Professor Elizabeth A. Clark, Associate Director of the International Center for Law and Religion Studies and the Center’s regional advisor for Central and Eastern Europe, presented the final lecture in the first International Religious Freedom Discussion Series on Thursday, 1 December 2011 in Room 472 of the J. Reuben Clark Law School at Brigham Young University.
Professor Clark’s lec ture, “Recent Legislative Trends Affecting Religious Freedom in Eastern Europe and Central Asia,” addressed continuing and even increasing restrictions on religious freedom, including increased registration requirements, requirement of “religious expertise” by state bodies, and limitations on proselytizing, distribution of religious materials, and foreign-led organizations. Professor Clark discussed recent legislation in Kazakhstan, Kyrgyzstan, and Armenia, as well as legislative proposals from Russia and Ukraine. She began with a comment from a high-level Russian official responding to recent attempts to draft amendments to the Russian religion law: “Whenever we try to improve things, we manage to make them worse.”
In many ways the religious landscape in countries formerly controlled by the Soviet Union is indeed worsening. Laws draft and passed between 2009 and October 2011 in Turkmenistan, Kyrgystan, Tajikistan, Ukraine, Armenia, Georgia, Russia, and perhaps most alarmingly Kazakhstan have been increasingly restrictive on religions, especially small or new religious organizations. New requirements make it difficult if not impossible for new groups to find legitimacy and safety in many of these areas, and in other former Soviet countries such as Hungary.
Professor Clark traced many of these troubling developments as they are influenced by fear of extremism and attempts of governments and traditional religions to consolidate power. Such forces are to a small extent counterbalanced by religious diversity (in Ukraine, for example), and by pressures for change from the Council of Europe, the Organization for Security and Cooperation in Europe (OSCE), and by judgments of the European Court of Human Rights.
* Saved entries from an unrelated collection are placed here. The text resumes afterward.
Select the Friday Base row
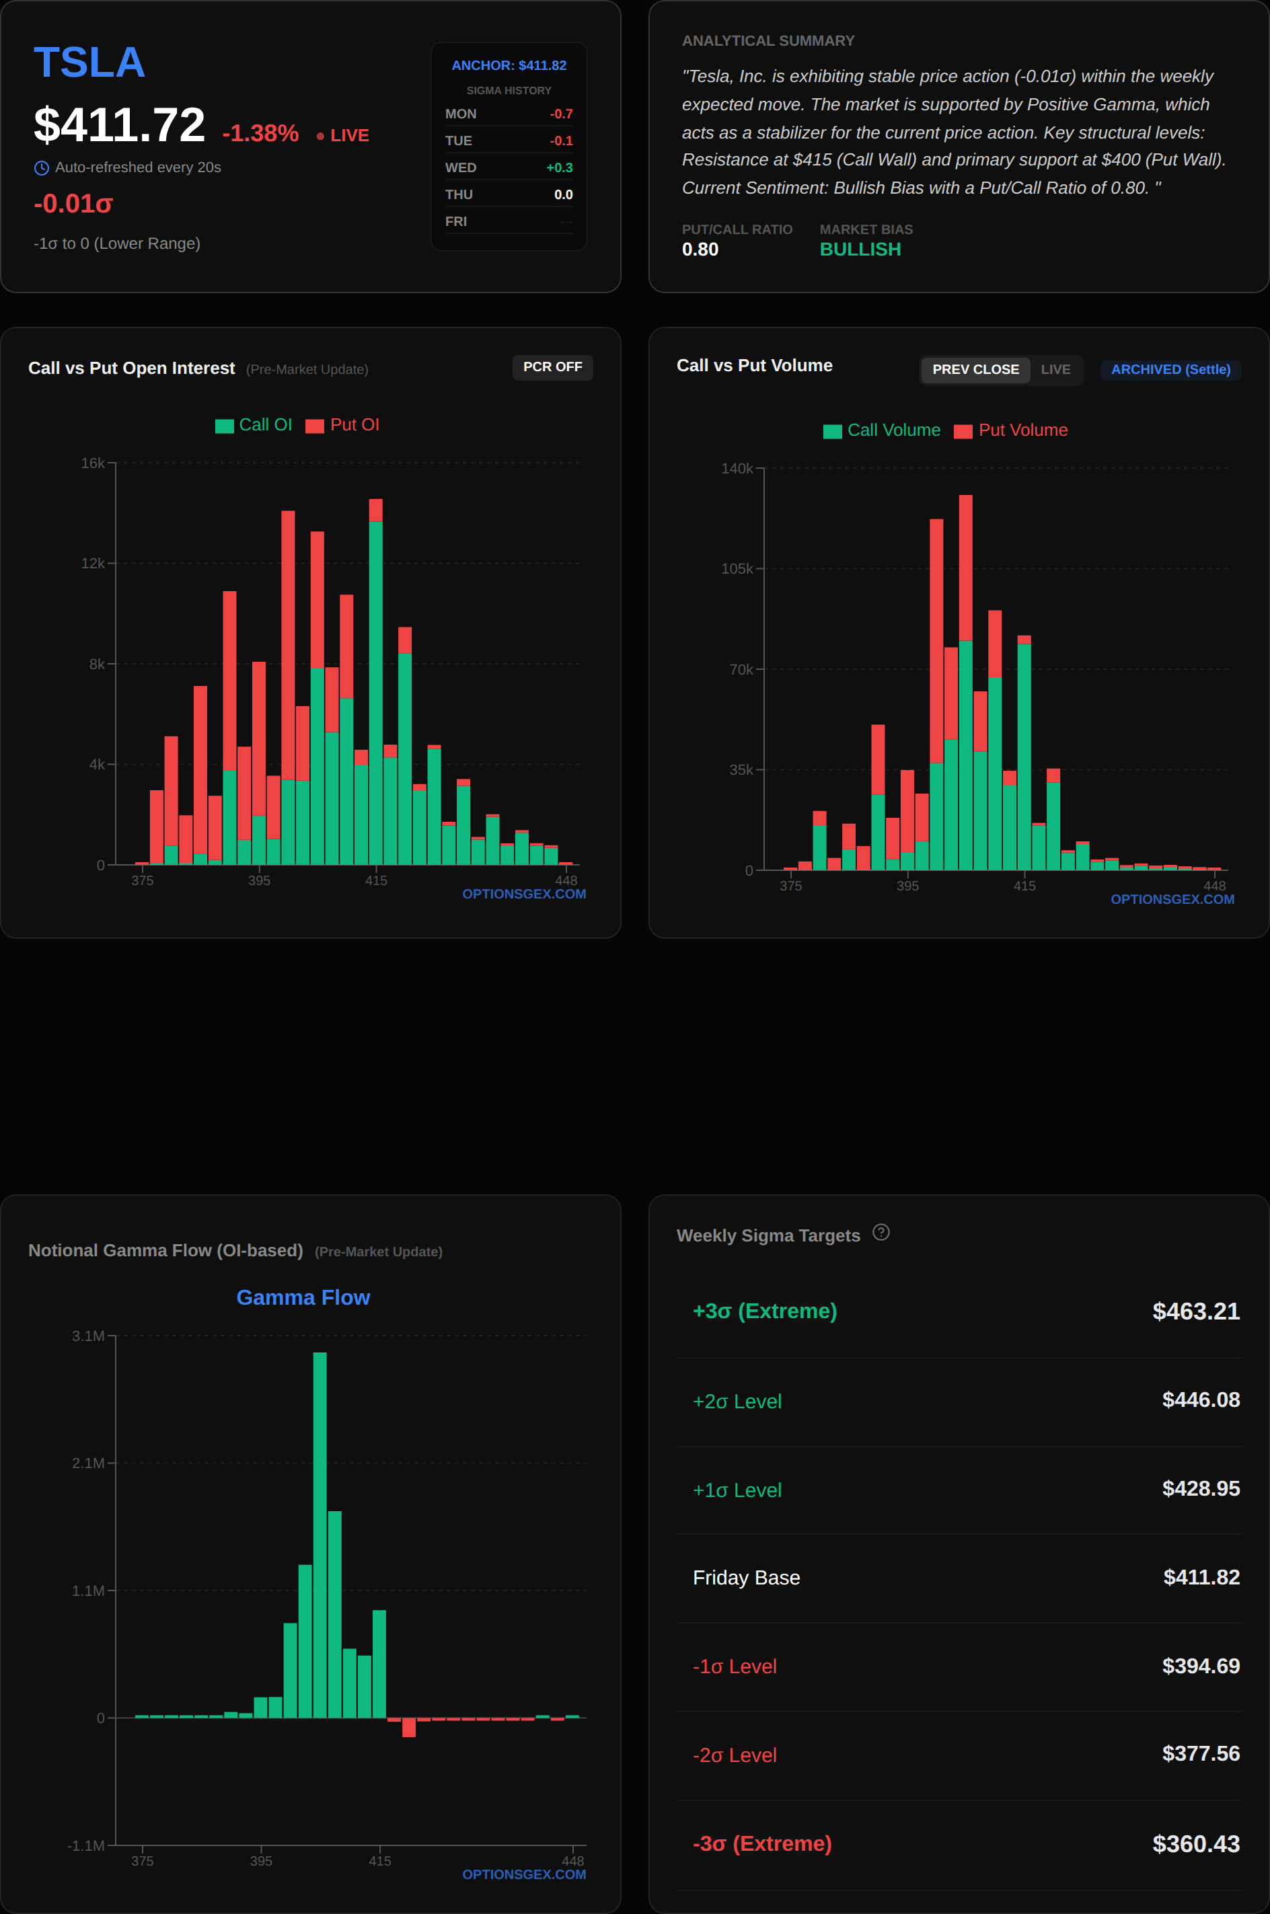Image resolution: width=1270 pixels, height=1914 pixels. pos(958,1577)
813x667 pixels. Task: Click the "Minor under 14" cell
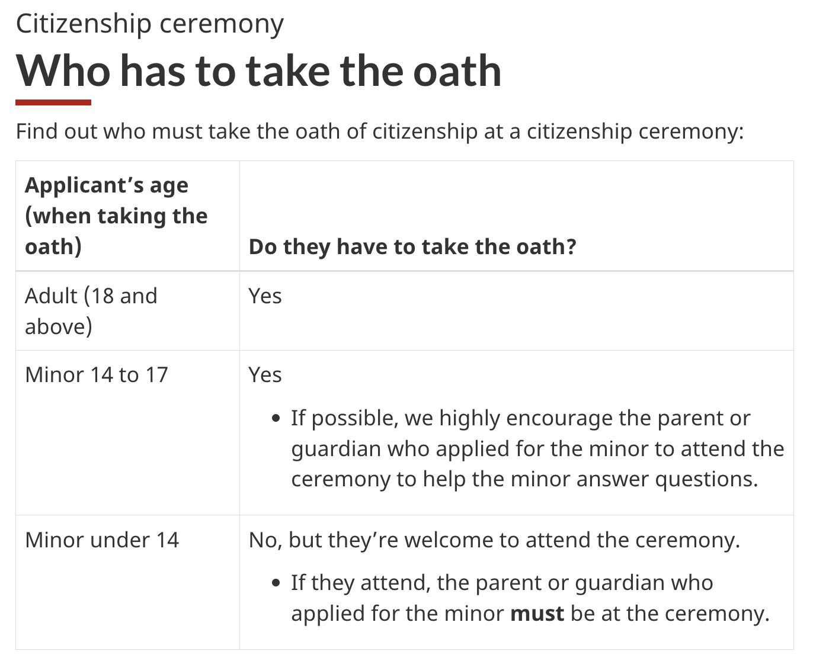pyautogui.click(x=102, y=540)
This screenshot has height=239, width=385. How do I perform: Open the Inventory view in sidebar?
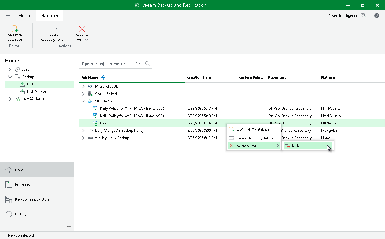pyautogui.click(x=23, y=185)
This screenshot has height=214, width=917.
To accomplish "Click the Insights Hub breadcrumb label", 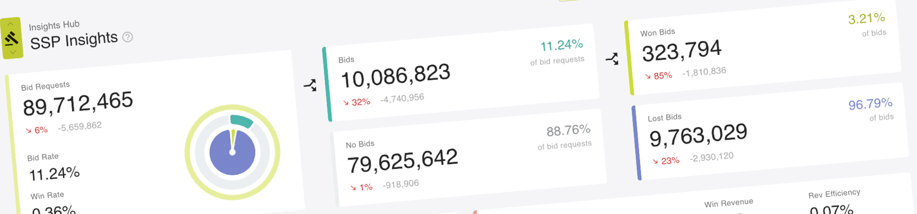I will tap(54, 25).
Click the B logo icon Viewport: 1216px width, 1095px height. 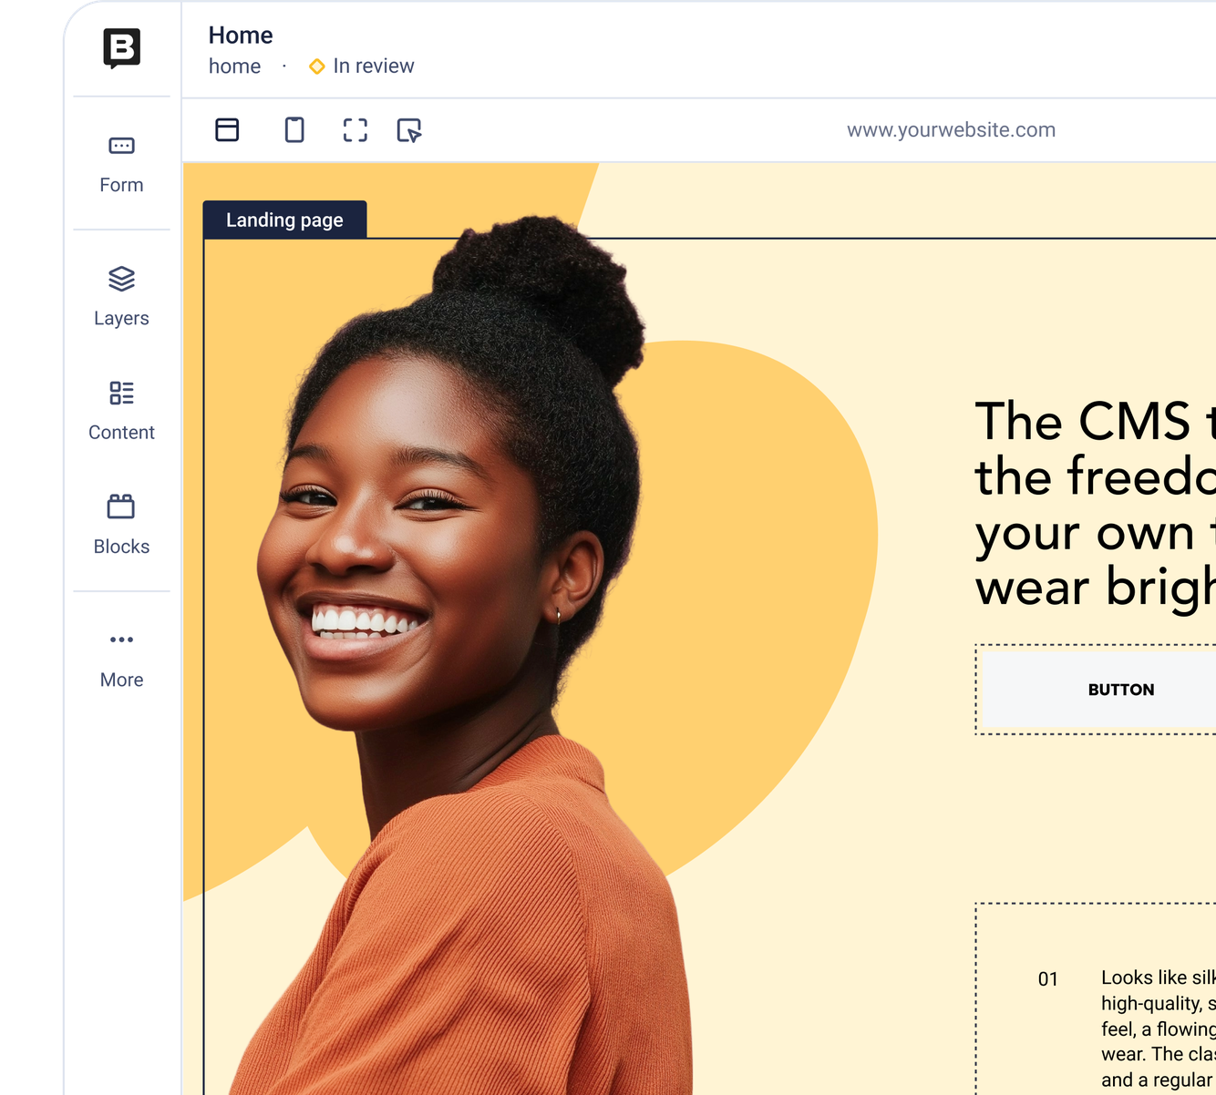(121, 48)
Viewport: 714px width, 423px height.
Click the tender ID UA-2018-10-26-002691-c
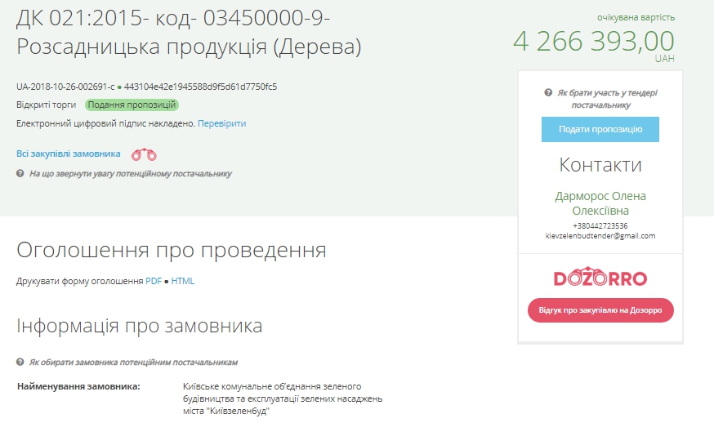click(65, 87)
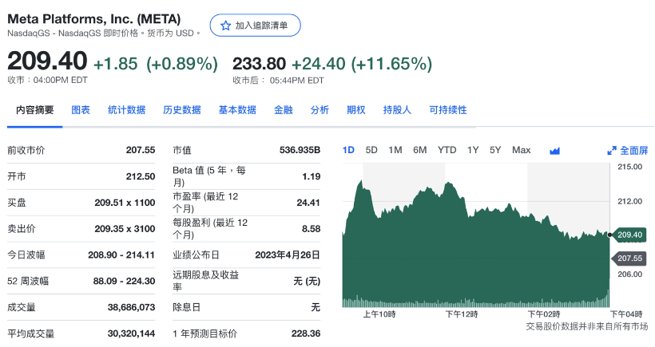
Task: Switch chart range to 5Y
Action: pyautogui.click(x=495, y=150)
As Associate Director since the beginning of ICLRS in 2000, and before that as an associate of Cole Durham in his international religious freedom work, Elizabeth Clark has co-organized and taken part in dozens of conferences and academic projects with other scholars and with government leaders from around the world. She has from the beginning played a major role in organizing the Annual International Law and Religion Symposium at Brigham Young University.
Drawing on her multilingual talents in Russian, Czech, German and French, Professor Clark has been active in writing and lecturing on church-state and comparative law topics. She has taught classes on Comparative Law, Comparative Constitutional Law, International Human Rights, and European Union law at the J. Reuben Clark Law School at Brigham Young University. She has published numerous articles and chapters on church-state issues and has been an associate editor of three major books: Facilitating Freedom of Religion and Belief and two books on law and religion in post-Communist Europe. Professor Clark has also testified before Congress on religious freedom issues, has taken part in drafting commentaries and legal analyses of pending legislation and developments affecting religious freedom, and in 2011 took the principal role in drafting an amicus brief on international religious freedom issues for the U.S. Supreme Court.
Elizabeth Clark graduated summa cum laude from the BYU Law School, where she was Editor-in-Chief of the BYU Law Review. Before joining the Center, she was an associate in the Washington, D.C., office of Mayer, Brown & Platt, where she was a member of the Appellate and Supreme Court Litigation Group. She also clerked for Judge J. Clifford Wallace on the U.S. Court of Appeals for the Ninth Circuit.